The push pin ( 36 ) has a thrust surface ( 37 ) comprehensive push bar ( 43 ), which is connected to a walkway ( 44 ) and on a curved headrail ( 45 ) is supported. The headboard ( 45 ) and the ground bridge ( 44 ) are at their the Schubsteg ( 43 ) facing away from each other. All three named bridges ( 43 - 45 ) have the same thickness in the embodiment. In the of the three mentioned bridges ( 43 - 45 ) formed intermediate space is a longitudinal web ( 46 ) arranged. The thickness of the longitudinal ridge ( 46 ) is, for example, 80% of the thickness of the remaining webs ( 43 - 45 ). He is in the embodiment on one side flush with the other webs ( 43 - 45 ). It is also conceivable to use the longitudinal web ( 46 ) thinner and / or this centered to the other webs ( 43 - 45 ). Also, an embodiment of the shear pin ( 36 ) without longitudinal ridge ( 46 ), without headrest ( 45 ) or without bottom bar ( 44 ) is conceivable. The pushing surface ( 37 ) of the push bar ( 43 ) is part of a boundary layer ( 51 ). The thickness of this boundary layer ( 51 ), in which the material is homogeneous, is at least 1.5 millimeters. In the exemplary embodiment, the entire entrainment element ( 31 ) made of a thermoplastic material, for. As polyoxymethylene (POM) produced. For example, this material has a hardness between 65 Shore D and 85 Shore D. Its elasticity modulus at room temperature is between 1500 Newton per square millimeter and 3000 Newton per square millimeter. The modulus of elasticity here refers to the so-called short-term elastic modulus, which is determined under load in a time interval of less than 10 minutes. The said elastic modulus is the compressive modulus at a compression between 0.5% and 1%, which in the said material z. B. 15% lower than the tensile elastic modulus at an elongation between 0.5% and 1%.

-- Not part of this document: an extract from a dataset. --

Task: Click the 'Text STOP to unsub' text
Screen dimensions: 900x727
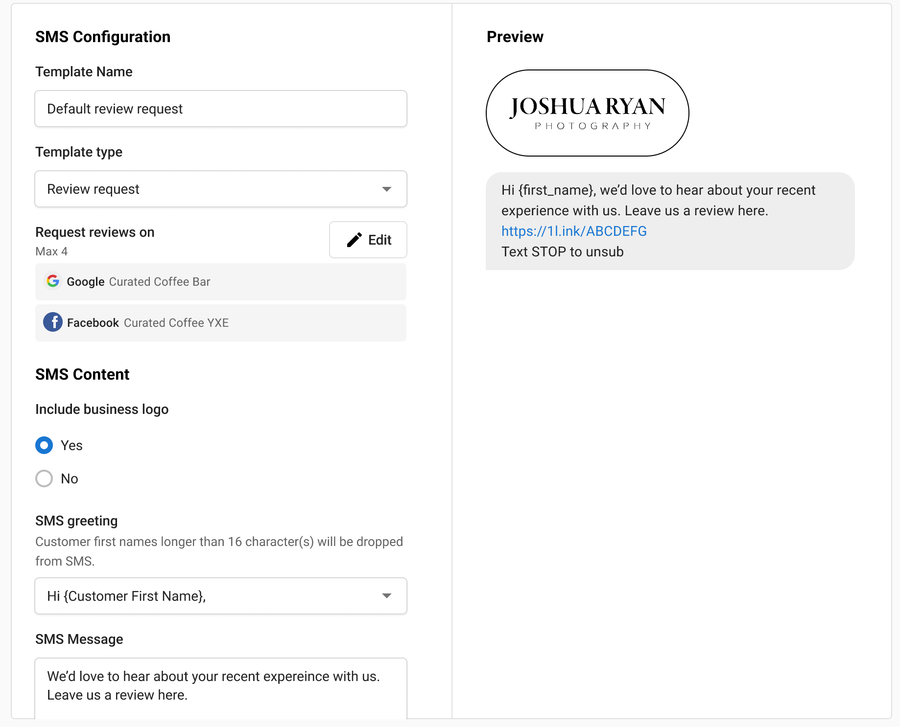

It is also conceivable that the boundary layer ( 51 ) made of a material with a lower modulus of elasticity than the rest of the entrainment element ( 31 ). The boundary layer ( 51 ) may for example consist of an elastomeric material, which on the supporting body ( 47 ) of the entrainment element ( 31 ) is vulcanized. Such a material may, for. Example, nitrile-buatadiene rubber (NBR) whose elastic modulus under the above conditions between 4 Newton per square millimeter and 20 Newton per square millimeter.

The push bar ( 43 ) may have an at least approximately rectangular cross-section. It can be configured as a solid or as a hollow material. A cross-sectionally U-shaped or T or double T-shaped design is also conceivable, one leg of the U or a belt of the T the thrust surface ( 37 ). The thickness of the push bar ( 43 ) may be larger than the above dimension. It is also conceivable that the entire entrainment element ( 31 ) of a material whose modulus of elasticity is less than 700 Newton per square millimeter.

The guiding and receiving area ( 34 ) comprises a spring receptacle ( 48 ) and a piston rod receptacle ( 49 ). Both recordings ( 48 . 49 ) show in the embodiment in the direction of the end position. In the spring receiver ( 48 ) is an end of the energy store ( 81 ) of the acceleration and deceleration device ( 20 ). In the exemplary embodiment, the energy store ( 81 ) as a tension spring ( 81 ) educated. The other end of the tension spring ( 81 ) is in the supporting part ( 21 ) stored.

In the 4 is a longitudinal section of the acceleration and deceleration device ( 20 ). In the piston rod holder ( 49 ) of the entrainment element ( 31 ) is the piston rod head ( 66 ) of the piston rod ( 65 ) the cylinder-piston unit ( 61 ) pivotally mounted. The cylinder-piston unit ( 61 ) comprises a cylinder ( 62 ) and one in this by means of a piston rod ( 65 ) guided piston ( 67 ). The cylinder ( 62 ) is by means of a closed bottom ( 63 ) locked. The inner wall of the cylinder ( 62 ) may be cylindrical or conical. The cylinder inner wall has, for example, two longitudinally oriented grooves of different lengths, both of which are attached to the cylinder bottom (FIG. 63 ). For example, the length of the short longitudinal groove is a quarter of the length of the cylinder. The length of the long longitudinal groove is z. B. three quarters of the length of the cylinder ( 62 ). At the piston rod end is the cylinder ( 62 ) at the Cylinder head ( 64 ) closed by means of a piston rod seal.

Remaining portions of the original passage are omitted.